Internet robots, better known as bots, are software applications that perform web-based tasks automatically. Plenty of bots are harmless, like the ones that crawl through the internet indexing web pages for Google. Some bots, however, are bad.

Bad bots do bad stuff, like flooding online banks with login credentials stolen from other sites or collecting phone number data for dreaded robo-calls or spreading false information in an attempt to influence democratic elections. 

These mindless, malicious applications can have high costs for companies. They eat up bandwidth, crash sites, steal data, automate fraudulent purchases, rig bets, undercut prices — the list goes on. To sidestep these problems, companies have to beat bot-creators at their own game. Instead, companies usually are forced to react to bot attacks after they happen.

Sydney- and Chicago-based startup Kasada created a powerful anti-bot measure by presenting the bad apps with something no robot can resist: math problems. 

Here’s how it works: Kasada’s platform identifies web traffic from bots using a method called fingerprinting. When a bot tries to load a customer’s website, it gets served something else instead — an unsolvable cryptographic math problem. While the bot’s owner thinks their creation is off stuffing passwords or trolling sites for valuable data, the bot is actually busy trying to solve the math problem, using up expensive cloud processing resources. 

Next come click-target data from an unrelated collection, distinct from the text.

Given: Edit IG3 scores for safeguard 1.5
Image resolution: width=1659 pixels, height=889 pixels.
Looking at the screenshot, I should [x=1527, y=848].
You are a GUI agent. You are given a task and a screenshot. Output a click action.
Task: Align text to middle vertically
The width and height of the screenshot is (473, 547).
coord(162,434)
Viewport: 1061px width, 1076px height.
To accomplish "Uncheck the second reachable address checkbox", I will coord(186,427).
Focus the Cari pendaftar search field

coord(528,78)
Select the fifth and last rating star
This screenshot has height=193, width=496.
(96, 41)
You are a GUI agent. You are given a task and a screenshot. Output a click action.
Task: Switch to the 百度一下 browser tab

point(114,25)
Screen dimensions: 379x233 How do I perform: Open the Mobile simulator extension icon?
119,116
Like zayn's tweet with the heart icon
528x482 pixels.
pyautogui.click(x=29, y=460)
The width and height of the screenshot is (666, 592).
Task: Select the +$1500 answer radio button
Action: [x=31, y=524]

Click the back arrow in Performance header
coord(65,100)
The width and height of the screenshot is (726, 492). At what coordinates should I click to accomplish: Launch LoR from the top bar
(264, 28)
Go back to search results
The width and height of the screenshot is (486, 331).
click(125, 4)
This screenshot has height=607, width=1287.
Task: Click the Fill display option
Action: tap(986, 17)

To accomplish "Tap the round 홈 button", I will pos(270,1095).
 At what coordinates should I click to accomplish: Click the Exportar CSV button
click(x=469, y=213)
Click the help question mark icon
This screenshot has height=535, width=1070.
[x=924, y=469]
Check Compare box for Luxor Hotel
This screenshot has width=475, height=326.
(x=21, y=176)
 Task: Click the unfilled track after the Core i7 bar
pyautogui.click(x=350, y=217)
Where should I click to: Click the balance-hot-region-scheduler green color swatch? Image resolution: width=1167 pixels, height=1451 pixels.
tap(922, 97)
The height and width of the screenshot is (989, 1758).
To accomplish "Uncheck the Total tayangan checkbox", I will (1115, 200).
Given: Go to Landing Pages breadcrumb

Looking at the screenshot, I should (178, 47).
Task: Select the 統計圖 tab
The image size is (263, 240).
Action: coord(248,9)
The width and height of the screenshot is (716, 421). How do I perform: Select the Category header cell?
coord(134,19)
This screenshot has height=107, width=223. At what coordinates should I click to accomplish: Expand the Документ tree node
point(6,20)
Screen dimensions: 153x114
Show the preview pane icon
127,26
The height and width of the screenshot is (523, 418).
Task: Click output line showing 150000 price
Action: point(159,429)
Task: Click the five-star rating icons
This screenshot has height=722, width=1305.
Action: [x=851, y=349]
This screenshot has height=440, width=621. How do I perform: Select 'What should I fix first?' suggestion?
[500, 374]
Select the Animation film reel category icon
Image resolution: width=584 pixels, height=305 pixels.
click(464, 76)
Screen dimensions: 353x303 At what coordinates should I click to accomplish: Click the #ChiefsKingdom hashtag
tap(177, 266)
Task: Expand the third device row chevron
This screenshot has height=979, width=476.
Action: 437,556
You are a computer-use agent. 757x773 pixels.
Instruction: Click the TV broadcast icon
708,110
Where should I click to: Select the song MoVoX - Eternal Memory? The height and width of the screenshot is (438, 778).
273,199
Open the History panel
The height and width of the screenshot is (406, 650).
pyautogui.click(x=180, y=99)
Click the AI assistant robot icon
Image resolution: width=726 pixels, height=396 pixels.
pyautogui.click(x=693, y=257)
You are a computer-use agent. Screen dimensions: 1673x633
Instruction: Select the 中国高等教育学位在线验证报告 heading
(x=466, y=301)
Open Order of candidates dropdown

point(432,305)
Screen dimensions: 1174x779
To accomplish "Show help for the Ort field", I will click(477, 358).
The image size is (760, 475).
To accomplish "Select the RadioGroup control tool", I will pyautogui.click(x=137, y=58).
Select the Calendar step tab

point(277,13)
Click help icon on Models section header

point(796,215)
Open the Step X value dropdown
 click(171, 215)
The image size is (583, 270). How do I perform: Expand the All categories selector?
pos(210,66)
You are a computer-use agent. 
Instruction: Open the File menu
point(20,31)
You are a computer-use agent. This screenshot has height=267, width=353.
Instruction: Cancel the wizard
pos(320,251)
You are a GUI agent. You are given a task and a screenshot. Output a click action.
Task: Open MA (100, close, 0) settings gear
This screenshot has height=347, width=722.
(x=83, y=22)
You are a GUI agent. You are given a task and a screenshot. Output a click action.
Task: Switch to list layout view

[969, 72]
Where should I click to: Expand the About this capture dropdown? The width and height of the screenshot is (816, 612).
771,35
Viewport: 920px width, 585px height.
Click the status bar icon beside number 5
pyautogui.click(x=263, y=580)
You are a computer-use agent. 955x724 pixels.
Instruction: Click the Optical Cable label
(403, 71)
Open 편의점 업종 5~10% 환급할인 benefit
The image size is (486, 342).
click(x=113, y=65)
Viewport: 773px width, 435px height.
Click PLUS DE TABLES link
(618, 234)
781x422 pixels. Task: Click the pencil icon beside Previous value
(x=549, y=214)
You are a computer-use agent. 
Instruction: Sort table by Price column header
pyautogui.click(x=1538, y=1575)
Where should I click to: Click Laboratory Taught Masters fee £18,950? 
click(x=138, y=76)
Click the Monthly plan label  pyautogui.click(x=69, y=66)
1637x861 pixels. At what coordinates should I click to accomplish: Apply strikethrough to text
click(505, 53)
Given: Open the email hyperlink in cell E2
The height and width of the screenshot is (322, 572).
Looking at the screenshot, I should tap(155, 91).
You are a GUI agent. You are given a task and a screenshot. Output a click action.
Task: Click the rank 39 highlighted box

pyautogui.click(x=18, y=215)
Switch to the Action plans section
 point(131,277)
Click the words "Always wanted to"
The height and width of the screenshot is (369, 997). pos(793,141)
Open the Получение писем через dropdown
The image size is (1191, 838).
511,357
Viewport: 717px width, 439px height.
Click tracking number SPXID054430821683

Kasada’s approach is protecting customers from costly attacks — and angering the bad actors behind the bots. The company announced Tuesday it raised $7 million in Series A funding from the Central Intelligence Agency’s venture arm, In-Q-Tel, TechCrunch reported. 

The funding comes after a year of rapid growth for Kasada, in which it doubled its engineering and customer-facing teams, the report said. The company was founded in 2015, and its total funding is $16 million, according to Crunchbase.